The world currently lacks reliable multilateral arrangements both
to prevent humanitarian disasters and to protect fragile democratic
governments against coups and other violent attempts to overthrow them.
We are particularly interested in the protection of fragile democracies.
It is a valid question whether democratic publics should rely on the
Security Council, with its particular composition and permanent member
veto, to serve as their principal external guarantor. We argue that the
Security Council is a legitimate institution for making these decisions,
but that it does not possess unconditional exclusive legitimacy. That
is, under some conditions, multilateral coercive intervention to resolve
a humanitarian crisis or to counter the use of violence against
democratic governance could be legitimately authorized through other
means. Nevertheless, the dangers of unilateral intervention, or
intervention by a relatively small set of powerful states, are
sufficiently great that these other options should be quite carefully
restricted. In the final section of this paper we evaluate proposals for
institutions other than the Security Council to authorize the
multilateral use of force. We are skeptical about the authorization of
force by a democratic coalition, but we look with more sympathy on the
idea of establishing "precommitment regimes." Such regimes
would enable states to preselect groups of other states to intervene
legally, without Security Council authorization, in cases of
well-defined contingencies involving threats to struggling democracies
or major violations of human rights.
To begin, we set out a conceptual framework for assessing the
legitimacy of the Security Council. We distinguish between normative and
sociological legitimacy and between justice and legitimacy, and we
explain the distinctive practical function and value of legitimacy
assessments. We then proceed to discuss the legitimacy of Security
Council action, concluding that, despite some serious flaws, the
Security Council is arguably a legitimate institution for making
decisions regarding the use of force across borders.
Next we focus on the problem of Security Council inaction. This
problem became salient in the 1990s in the context of such humanitarian
emergencies as those in Somalia, Bosnia, and Rwanda.
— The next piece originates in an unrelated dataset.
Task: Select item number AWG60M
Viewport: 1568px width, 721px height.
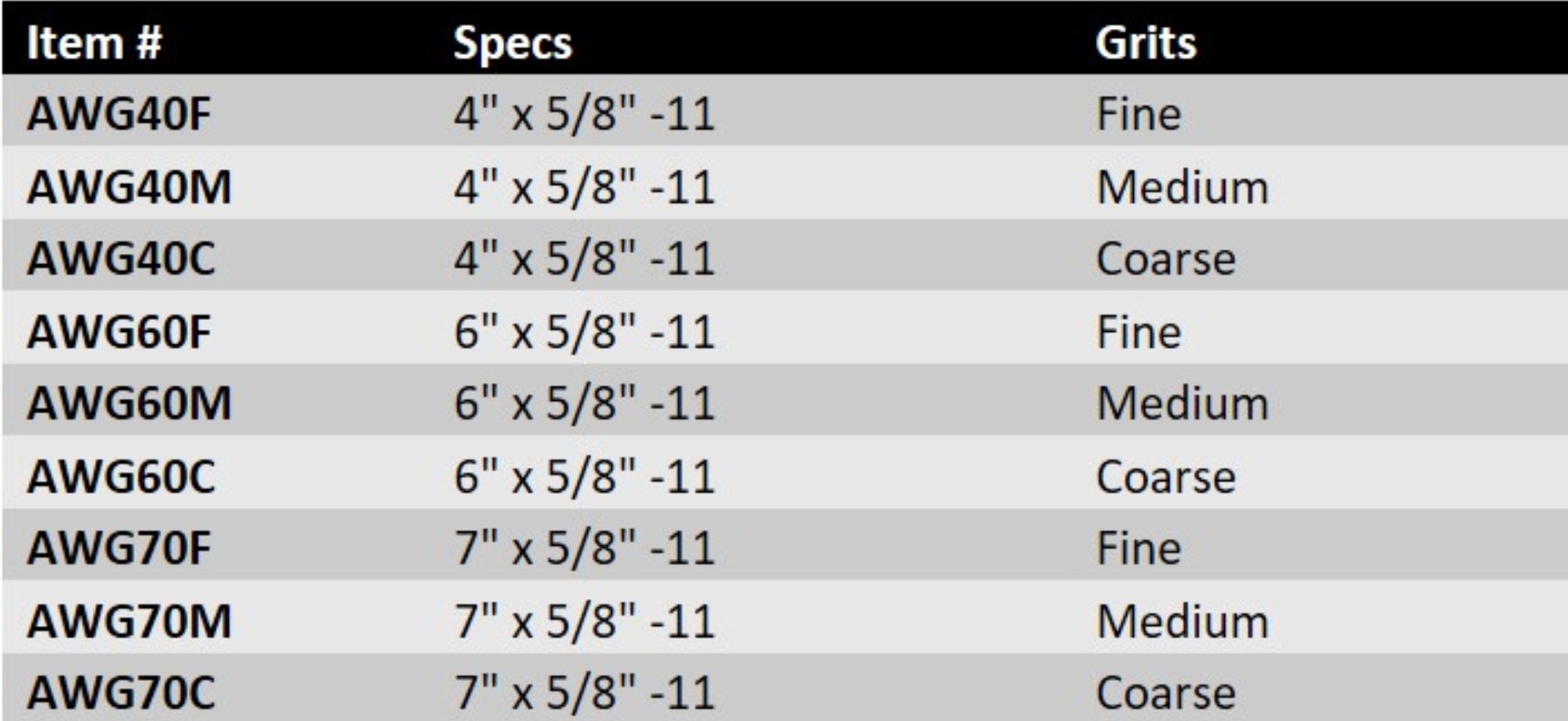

These concerns led
to a now famous report, The Responsibility to Protect, (2) and to almost
a decade of discussions in the United Nations about the principle of the
responsibility to protect and how it should be implemented. These
discussions culminated in a three-day debate in the UN General Assembly
in July 2009, which has provided a clear indication of the support of
most UN members for the principle of RtoP as interpreted by
Secretary-General Ban Ki-moon, as well as the range of concerns and
objections to its institutionalization. RtoP may ultimately lead to
broader international agreement on the conditions under which
humanitarian intervention is justified, but it does not resolve a
crucial issue: whether, if the Security Council refuses to act due to
the exercise of a Great Power veto, other means may legitimately be used
to authorize the use of armed force.
As mentioned above, in the final section we consider possible
reforms that would help to make RtoP more meaningful, including reforms
circumventing a Security Council veto. In our view, desirable reforms
must meet three criteria: (1) they must facilitate prompt action that
promises to be effective and not to worsen the situation; (2) they must
not undermine the near consensus formed, in the discussion of RtoP, on
the principle that under some conditions coercive multilateral
intervention is justifiable; and (3) they must not overlook the crucial
significance of building state capacity to prevent avoidable
humanitarian crises.
A CONCEPTUAL FRAMEWORK
Normative and Sociological Senses of "Legitimacy"
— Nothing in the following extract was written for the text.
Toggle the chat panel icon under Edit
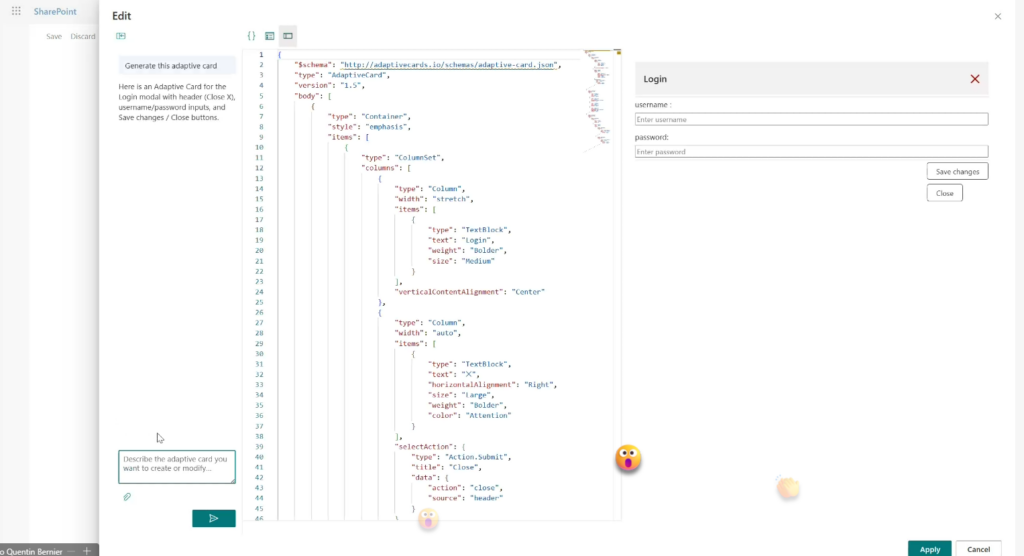pyautogui.click(x=121, y=36)
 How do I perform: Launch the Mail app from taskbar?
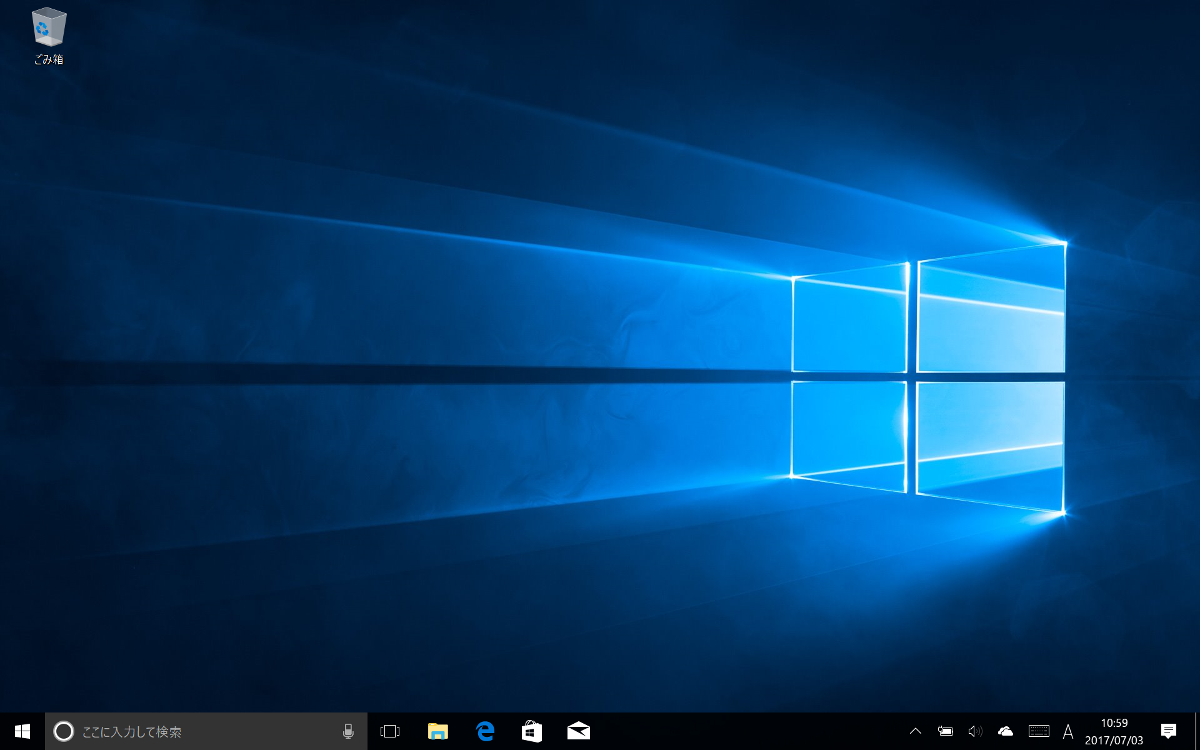(578, 731)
It is important at the outset to distinguish between the normative
and sociological sense of "legitimacy." An institution is
legitimate in the normative sense if and only if it has the right to
rule, broadly described. A legitimate institution is justified in
issuing rules and seeking to gain compliance with them by attaching
costs and benefits, and if those to whom it directs its rules have
content-independent reasons to comply. In other words, the fact that the
institution issues the rules itself counts as a reason for compliance,
irrespective of the substance of the rule. (3) In addition, legitimate
institutions are presumptively entitled to noninterference with their
proper activities. (4) Generally speaking, the proper response to the
defects of a legitimate institution is to try to reform it, rather than
to overthrow it.
Legitimacy in the normative sense is not to be confused with
legality. Agreement that the Security Council has exclusive legal
authority under international law does not settle whether it has
exclusive legitimacy; indeed, having legal authority may even be
compatible with its lacking legitimacy tout court. Similarly, whether
the NATO intervention in Kosovo was illegal is one question, and whether
it was legitimate is another, as the Goldstone report noted. (5)
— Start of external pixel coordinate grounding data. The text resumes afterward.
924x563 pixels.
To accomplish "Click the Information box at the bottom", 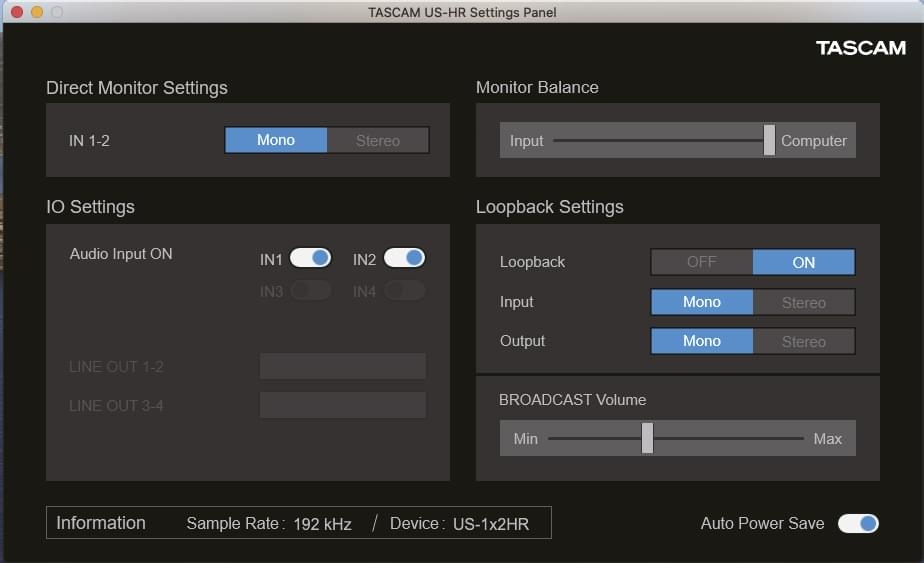I will point(299,523).
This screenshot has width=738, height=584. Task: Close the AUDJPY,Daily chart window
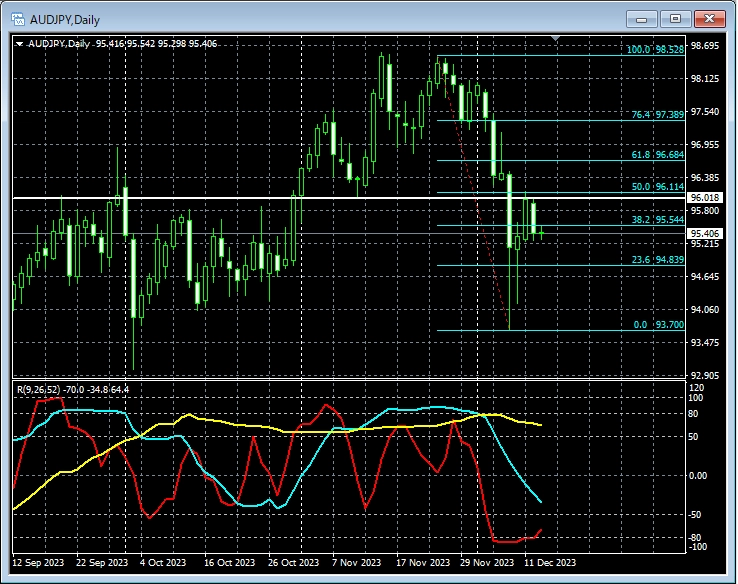[x=710, y=19]
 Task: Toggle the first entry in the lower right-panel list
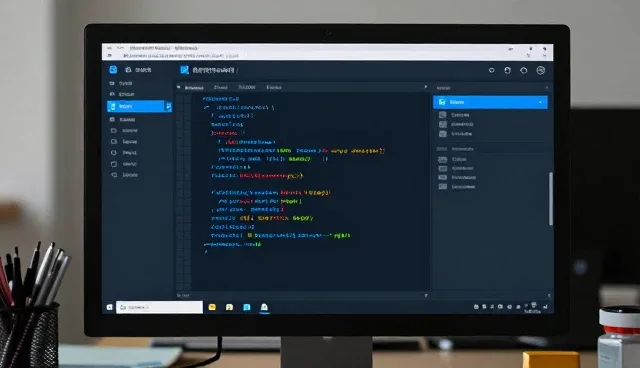pyautogui.click(x=442, y=160)
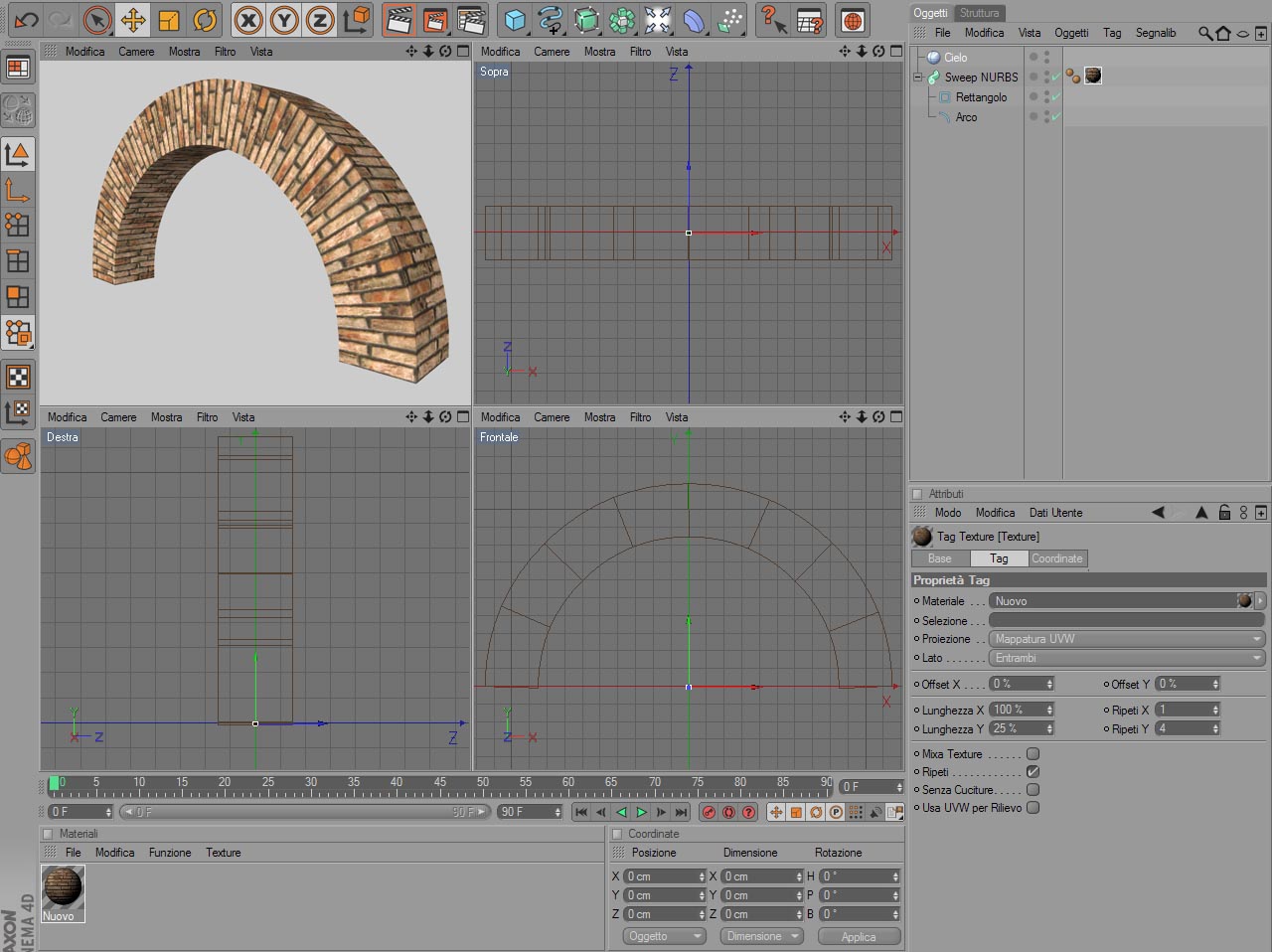Click the Lunghezza Y value field
The image size is (1272, 952).
[1016, 728]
In contrast to the normative conception, to say that an institution
is legitimate in the sociological sense is merely to say that it is
generally believed to have the right to rule. An institution might be
legitimate in the normative sense even if it was not legitimate in the
sociological sense--if, for example, there were a widespread erroneous
adverse belief about how it came to be or how it was currently
operating. Conversely, an institution might be widely believed to be
legitimate but lack legitimacy in the normative sense, if, for example,
it succeeded in hiding certain damaging information about itself.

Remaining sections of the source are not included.